Progressive politics under attack

For too long this politics and these values, taken together, have been dismissed as ‘centrism,’ a term which is thrown around as an insult. ‘Centrists’ stand accused of seeking to maintain the status quo and being blind to the urgency for change when the opposite is true. As the new Opinium polling which James and his team will set out shortly illustrates, progressive ideas and values are alive and well, and command popular support in our country.

For too long we have been defensive about our progressive politics - never has it been more vital that we go on the offensive because that kind hearted, progressive Britain which is generous in spirit, and should be open to new ideas and people of different backgrounds, is under threat like never before.

We see it in the coarsening of our political debate, dominated by abuse, threats and those who shout the loudest. We see it in the toxic discourse around immigration, where immigrants are blamed for all our problems. We see it in the rising tide of hate crime. We see it in the setting up of different groups and parts of the country against each other, into “them” and “us”. This is what lies behind Nigel Farage and his Brexit Party, UKIP and the Tory hard right. It is ugly and we have to take it on and that starts with resolving this Brexit mess.

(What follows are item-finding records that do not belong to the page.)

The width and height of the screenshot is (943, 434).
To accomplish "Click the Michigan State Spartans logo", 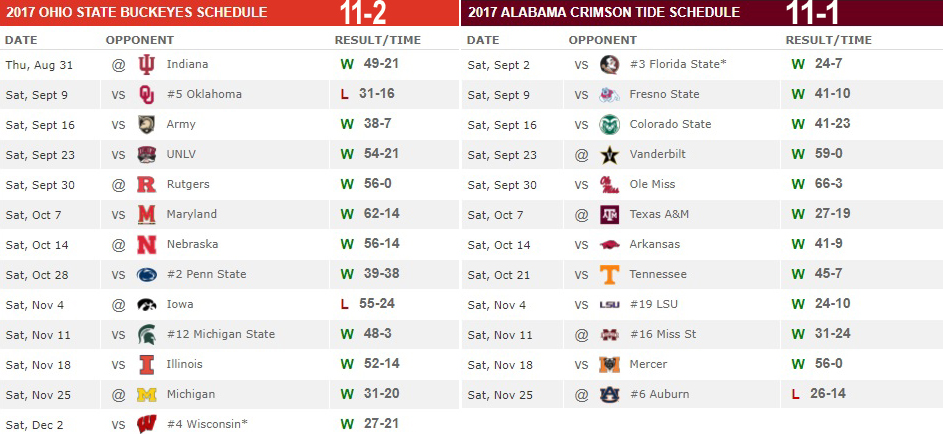I will 147,335.
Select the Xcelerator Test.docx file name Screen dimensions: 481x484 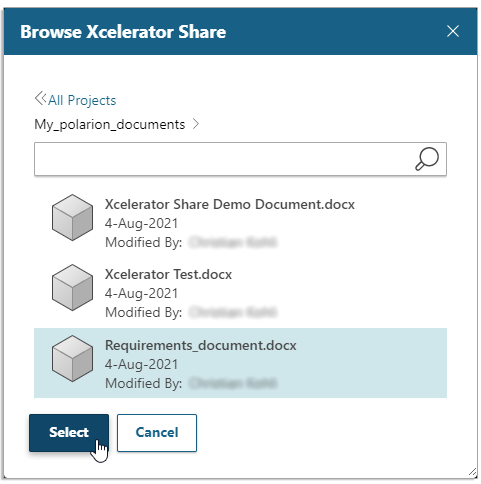[168, 274]
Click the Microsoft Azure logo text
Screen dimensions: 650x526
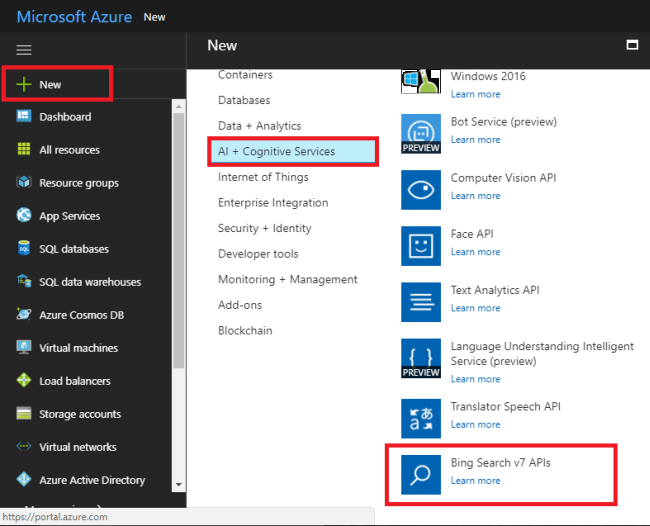[x=74, y=17]
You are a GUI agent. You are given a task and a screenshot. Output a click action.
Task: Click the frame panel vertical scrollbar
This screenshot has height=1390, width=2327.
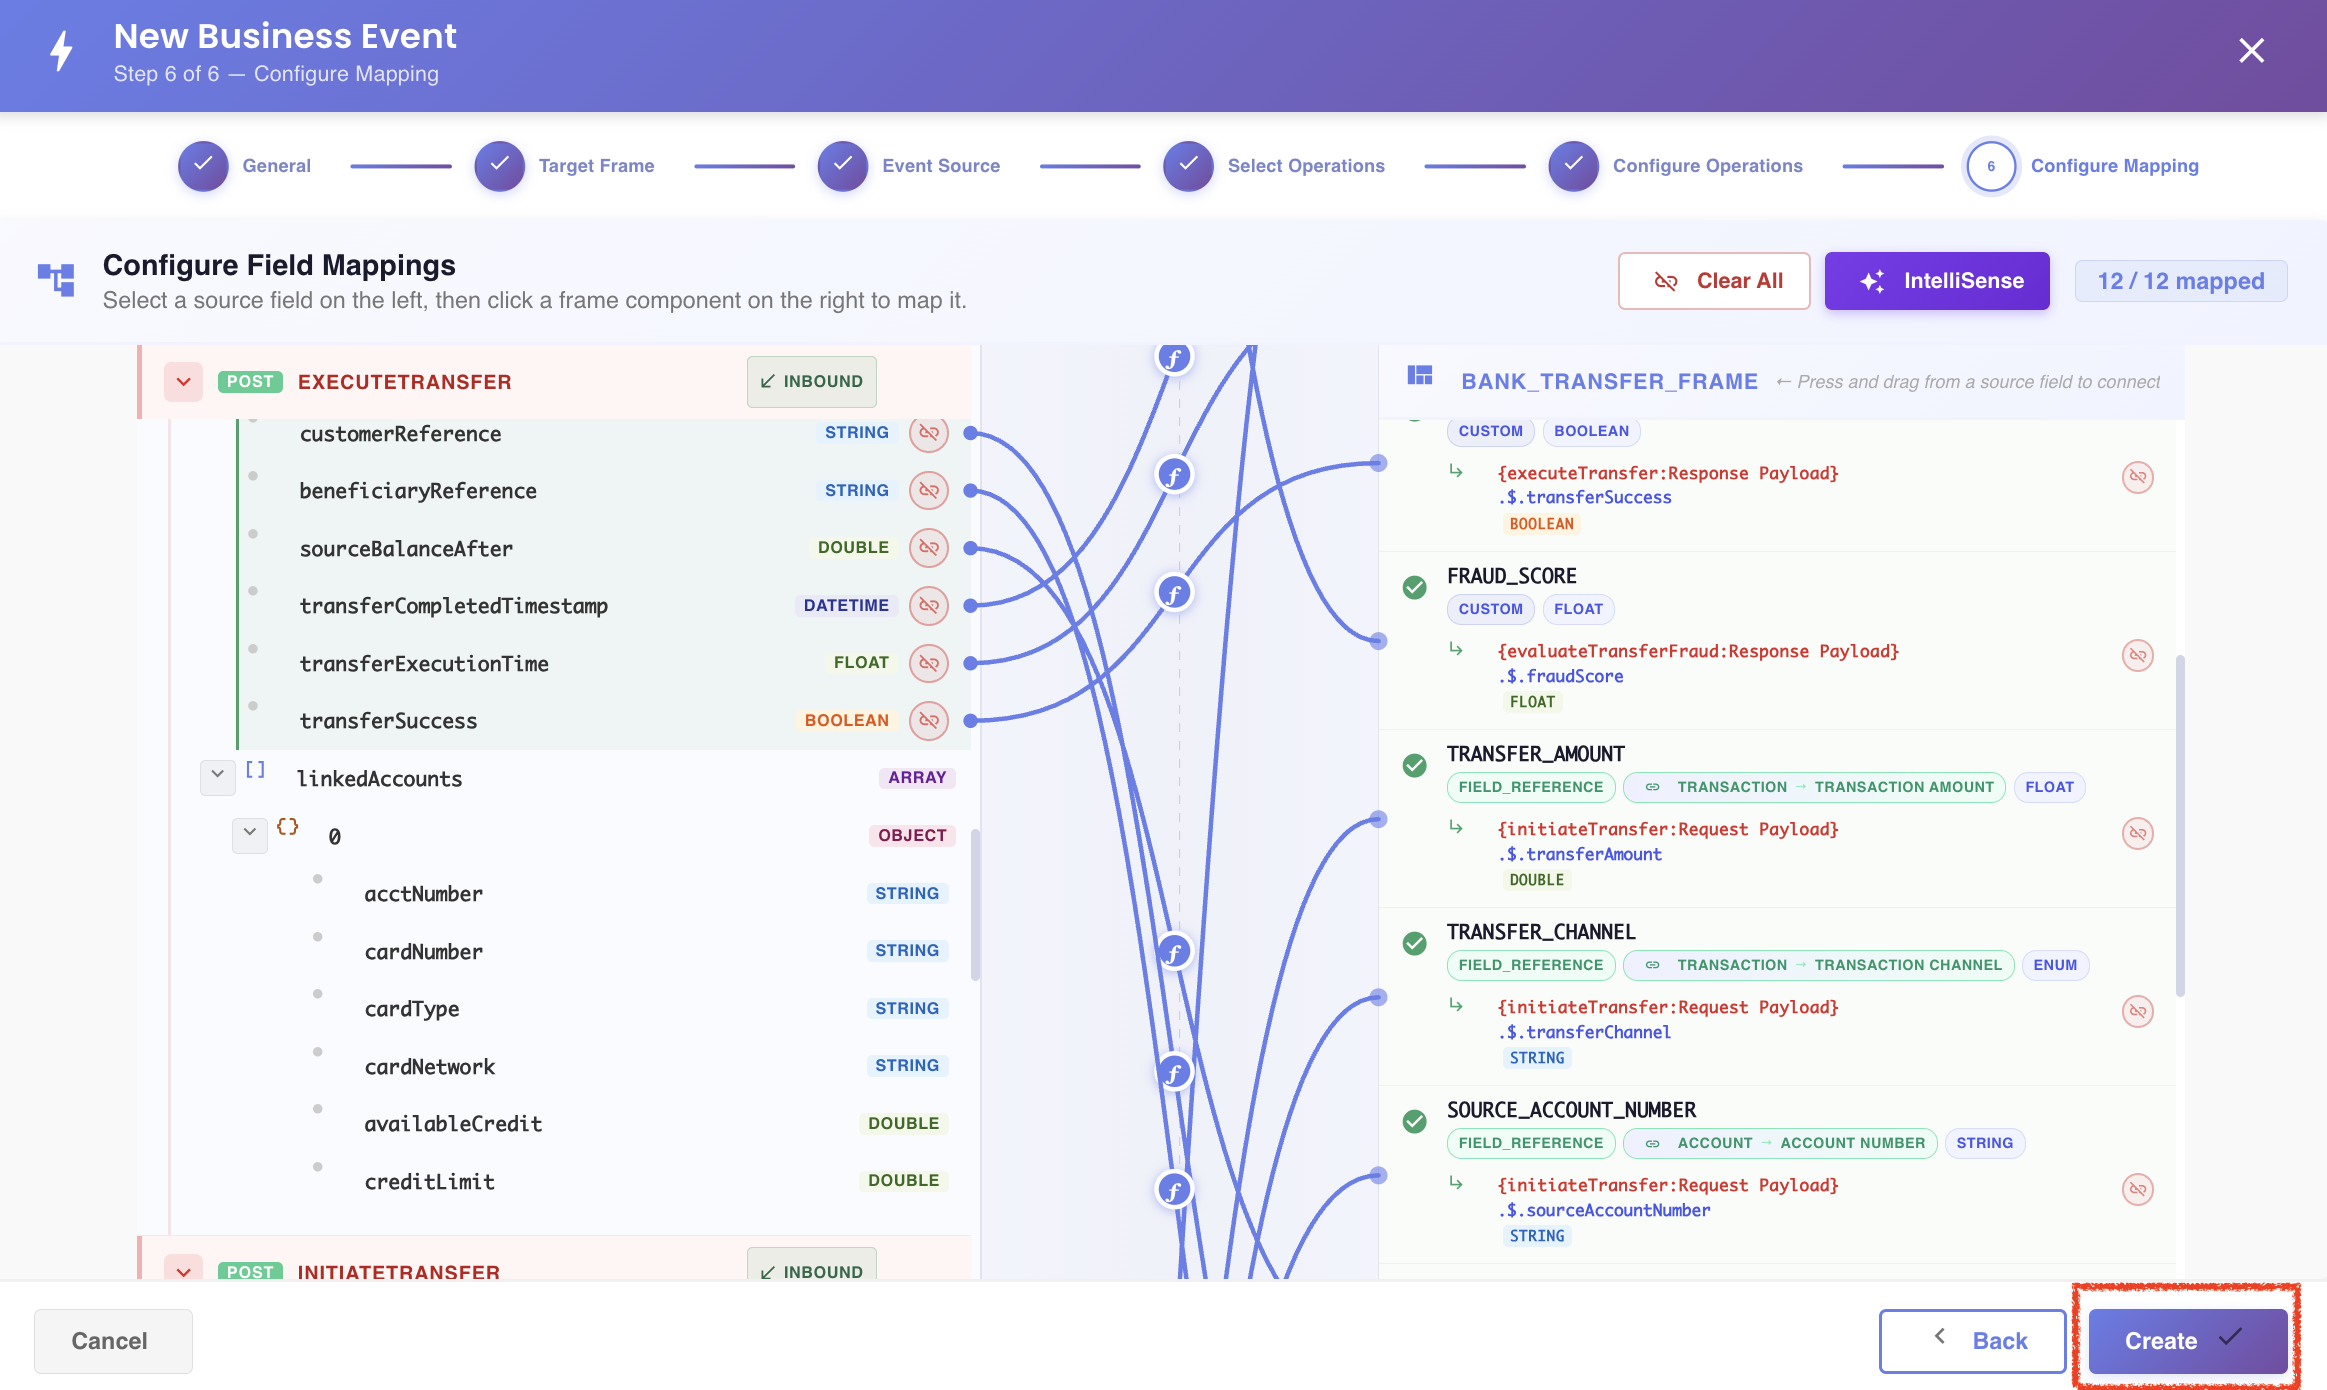click(x=2180, y=826)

People are tired and fed up with it but dancing to the nationalist’s tune will not bring our country together. With parliament gridlocked the only way to resolve this is by giving the British people a People’s Vote so that you we can vote based on what Brexit is today, not the undeliverable fantasy that we were told it would be three years ago. That is what Change UK is arguing for and because Brexit as it was sold cannot be delivered, we will be campaigning to Remain.

But progressive Britain cannot take on the nationalists and the xenophobes by sitting on the fence, which is precisely what the official opposition is doing on a People’s Vote according to its own Deputy Leader. Worse than that, my friend Andrew Adonis, who has previously championed a People’s Vote and Remain as the only way through, since having been adopted as an MEP candidate he has been forced by Jeremy Corbyn to wave the white flag and sponsor Brexit which he has spent the last three years telling us will be a disaster in any form. I have written to the Labour leader challenging him to get off the fence, to back a People’s Vote and remaining in the EU - the ultimate antidote to the nasty, divisive, xenophobia being offered up to people at these elections.

For our progressive politics can unite Britain. It provides the basis for the renewal of Britain through a new coalition. Left and right, workers and owners; Remainers and Leavers; social democrats, liberals and One Nation Tories.

Workers and owners ultimately rise and fall with the fate of their enterprise. Remainers and Leavers have similar domestic grievances, but different ways of transposing these onto the Europe debate; different political traditions have some different emphases but often agree with each other more than they might realise or care to admit. This way we can heal the wounds, build bridges and lift our country to its Olympian potential.


Chuka Umunna is MP for Streatham and Chairs the advisory board of Progressive Centre UK.